**PROBLEM:** From the line containing "Task: Open team link 国际米兰" down to the line containing "Click the 启动文件 column header" in the records below, reproduce every line exactly, ends included, and omit all others.

**DATA TO EXAMINE:**
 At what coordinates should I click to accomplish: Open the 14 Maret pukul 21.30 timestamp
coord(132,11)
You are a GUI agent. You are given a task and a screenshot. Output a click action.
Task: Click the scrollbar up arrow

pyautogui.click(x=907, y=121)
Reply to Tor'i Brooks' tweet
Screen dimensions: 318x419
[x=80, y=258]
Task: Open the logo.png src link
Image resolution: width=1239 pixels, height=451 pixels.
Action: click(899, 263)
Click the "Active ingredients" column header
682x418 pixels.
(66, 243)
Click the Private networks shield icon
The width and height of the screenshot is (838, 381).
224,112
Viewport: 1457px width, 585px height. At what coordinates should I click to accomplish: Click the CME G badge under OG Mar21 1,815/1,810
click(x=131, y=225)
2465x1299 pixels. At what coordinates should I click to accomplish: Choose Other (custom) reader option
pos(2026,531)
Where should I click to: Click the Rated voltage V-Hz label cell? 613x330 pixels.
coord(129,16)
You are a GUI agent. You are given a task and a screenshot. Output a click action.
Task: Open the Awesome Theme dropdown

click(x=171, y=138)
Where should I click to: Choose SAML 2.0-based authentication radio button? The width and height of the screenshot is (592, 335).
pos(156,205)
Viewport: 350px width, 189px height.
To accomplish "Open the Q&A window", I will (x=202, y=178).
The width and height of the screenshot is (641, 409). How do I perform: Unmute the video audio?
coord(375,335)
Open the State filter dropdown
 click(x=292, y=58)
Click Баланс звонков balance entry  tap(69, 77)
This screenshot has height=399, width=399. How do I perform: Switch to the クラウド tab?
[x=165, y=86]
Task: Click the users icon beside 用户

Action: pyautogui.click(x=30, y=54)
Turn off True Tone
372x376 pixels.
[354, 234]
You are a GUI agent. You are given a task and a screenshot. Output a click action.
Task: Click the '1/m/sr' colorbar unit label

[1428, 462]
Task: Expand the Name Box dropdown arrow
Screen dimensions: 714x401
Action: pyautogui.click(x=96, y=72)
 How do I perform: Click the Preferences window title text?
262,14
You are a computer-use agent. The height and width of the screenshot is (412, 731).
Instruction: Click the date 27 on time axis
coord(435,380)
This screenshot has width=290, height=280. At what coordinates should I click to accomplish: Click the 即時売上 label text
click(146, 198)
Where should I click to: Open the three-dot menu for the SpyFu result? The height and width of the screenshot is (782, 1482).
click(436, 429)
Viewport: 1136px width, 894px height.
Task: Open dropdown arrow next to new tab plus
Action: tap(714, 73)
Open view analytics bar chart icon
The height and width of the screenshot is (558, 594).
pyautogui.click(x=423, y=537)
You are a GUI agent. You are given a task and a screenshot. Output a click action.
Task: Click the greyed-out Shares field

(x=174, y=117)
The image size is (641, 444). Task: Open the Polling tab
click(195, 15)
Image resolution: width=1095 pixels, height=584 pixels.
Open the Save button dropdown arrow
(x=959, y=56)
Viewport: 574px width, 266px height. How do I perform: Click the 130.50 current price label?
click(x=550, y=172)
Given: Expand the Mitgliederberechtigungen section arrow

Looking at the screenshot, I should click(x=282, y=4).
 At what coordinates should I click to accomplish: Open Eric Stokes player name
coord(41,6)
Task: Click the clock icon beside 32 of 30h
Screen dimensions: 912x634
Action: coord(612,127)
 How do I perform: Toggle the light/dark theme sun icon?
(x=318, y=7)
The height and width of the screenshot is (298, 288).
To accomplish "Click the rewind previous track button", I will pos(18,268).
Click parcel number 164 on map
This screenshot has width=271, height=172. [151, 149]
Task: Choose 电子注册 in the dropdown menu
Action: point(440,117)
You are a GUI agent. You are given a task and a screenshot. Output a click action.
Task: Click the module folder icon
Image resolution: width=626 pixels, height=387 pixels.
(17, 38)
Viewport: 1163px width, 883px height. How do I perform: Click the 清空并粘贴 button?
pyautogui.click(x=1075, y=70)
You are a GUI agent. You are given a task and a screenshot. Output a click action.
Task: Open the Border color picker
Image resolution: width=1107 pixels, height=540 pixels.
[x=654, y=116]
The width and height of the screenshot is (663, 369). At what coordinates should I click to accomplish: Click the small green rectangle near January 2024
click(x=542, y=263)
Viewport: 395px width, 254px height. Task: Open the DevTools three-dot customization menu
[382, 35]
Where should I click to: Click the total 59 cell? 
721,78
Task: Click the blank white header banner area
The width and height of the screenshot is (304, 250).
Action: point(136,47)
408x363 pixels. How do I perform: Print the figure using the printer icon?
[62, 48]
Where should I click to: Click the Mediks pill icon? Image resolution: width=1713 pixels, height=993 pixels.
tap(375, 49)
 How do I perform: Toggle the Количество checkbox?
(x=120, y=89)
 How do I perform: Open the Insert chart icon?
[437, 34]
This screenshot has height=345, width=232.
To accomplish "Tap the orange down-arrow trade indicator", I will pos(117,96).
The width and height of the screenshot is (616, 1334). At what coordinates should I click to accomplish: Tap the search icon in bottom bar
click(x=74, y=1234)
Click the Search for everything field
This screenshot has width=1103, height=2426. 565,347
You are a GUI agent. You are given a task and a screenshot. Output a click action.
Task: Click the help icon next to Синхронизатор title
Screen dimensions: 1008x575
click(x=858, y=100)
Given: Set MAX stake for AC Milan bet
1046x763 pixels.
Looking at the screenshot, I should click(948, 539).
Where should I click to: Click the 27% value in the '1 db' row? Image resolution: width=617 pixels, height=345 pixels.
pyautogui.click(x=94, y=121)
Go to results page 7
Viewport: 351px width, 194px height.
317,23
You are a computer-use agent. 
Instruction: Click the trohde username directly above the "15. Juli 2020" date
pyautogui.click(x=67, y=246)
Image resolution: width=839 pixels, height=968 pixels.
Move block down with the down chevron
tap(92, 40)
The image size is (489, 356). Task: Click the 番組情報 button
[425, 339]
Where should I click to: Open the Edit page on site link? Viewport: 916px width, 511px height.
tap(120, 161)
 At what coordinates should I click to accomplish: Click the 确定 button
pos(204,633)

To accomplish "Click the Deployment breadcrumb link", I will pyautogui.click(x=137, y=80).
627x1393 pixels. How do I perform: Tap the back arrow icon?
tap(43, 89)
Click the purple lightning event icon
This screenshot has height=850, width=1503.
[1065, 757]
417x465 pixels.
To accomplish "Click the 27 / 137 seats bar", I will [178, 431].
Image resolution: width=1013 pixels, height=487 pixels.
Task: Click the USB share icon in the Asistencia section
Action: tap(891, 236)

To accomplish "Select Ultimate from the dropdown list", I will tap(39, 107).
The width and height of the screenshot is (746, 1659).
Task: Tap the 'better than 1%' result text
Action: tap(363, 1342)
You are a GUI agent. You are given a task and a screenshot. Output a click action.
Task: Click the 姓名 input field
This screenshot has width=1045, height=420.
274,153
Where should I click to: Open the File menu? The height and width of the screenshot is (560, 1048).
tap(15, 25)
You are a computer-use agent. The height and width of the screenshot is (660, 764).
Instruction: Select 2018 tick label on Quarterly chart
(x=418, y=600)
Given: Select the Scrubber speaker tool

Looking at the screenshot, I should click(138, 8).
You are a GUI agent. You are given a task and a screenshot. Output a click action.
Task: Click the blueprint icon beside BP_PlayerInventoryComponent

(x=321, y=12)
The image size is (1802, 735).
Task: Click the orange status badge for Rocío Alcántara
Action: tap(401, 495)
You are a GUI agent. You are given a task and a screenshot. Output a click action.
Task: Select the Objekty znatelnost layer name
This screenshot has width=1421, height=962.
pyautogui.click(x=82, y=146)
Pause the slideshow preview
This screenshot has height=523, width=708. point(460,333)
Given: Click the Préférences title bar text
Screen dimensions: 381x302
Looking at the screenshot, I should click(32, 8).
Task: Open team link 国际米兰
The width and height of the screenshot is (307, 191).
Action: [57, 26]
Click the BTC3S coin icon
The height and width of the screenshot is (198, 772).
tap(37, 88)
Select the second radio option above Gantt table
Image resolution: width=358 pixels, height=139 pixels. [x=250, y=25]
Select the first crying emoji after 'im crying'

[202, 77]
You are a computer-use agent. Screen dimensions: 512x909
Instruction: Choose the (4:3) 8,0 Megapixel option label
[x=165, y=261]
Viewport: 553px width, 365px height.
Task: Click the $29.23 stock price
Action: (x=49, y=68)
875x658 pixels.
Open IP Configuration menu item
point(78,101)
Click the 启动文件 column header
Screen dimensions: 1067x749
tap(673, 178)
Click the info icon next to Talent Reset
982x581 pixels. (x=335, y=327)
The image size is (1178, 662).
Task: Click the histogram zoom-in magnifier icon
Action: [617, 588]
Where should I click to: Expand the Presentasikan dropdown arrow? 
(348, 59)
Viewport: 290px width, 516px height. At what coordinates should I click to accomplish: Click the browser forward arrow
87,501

**SOLUTION:**
Task: Open team link 国际米兰
The width and height of the screenshot is (307, 191).
Action: [57, 26]
Click the BTC3S coin icon
The height and width of the screenshot is (198, 772).
tap(37, 88)
Select the second radio option above Gantt table
Image resolution: width=358 pixels, height=139 pixels. [x=250, y=25]
Select the first crying emoji after 'im crying'

[202, 77]
You are a computer-use agent. Screen dimensions: 512x909
Instruction: Choose the (4:3) 8,0 Megapixel option label
[x=165, y=261]
Viewport: 553px width, 365px height.
Task: Click the $29.23 stock price
Action: (x=49, y=68)
875x658 pixels.
Open IP Configuration menu item
point(78,101)
Click the 启动文件 column header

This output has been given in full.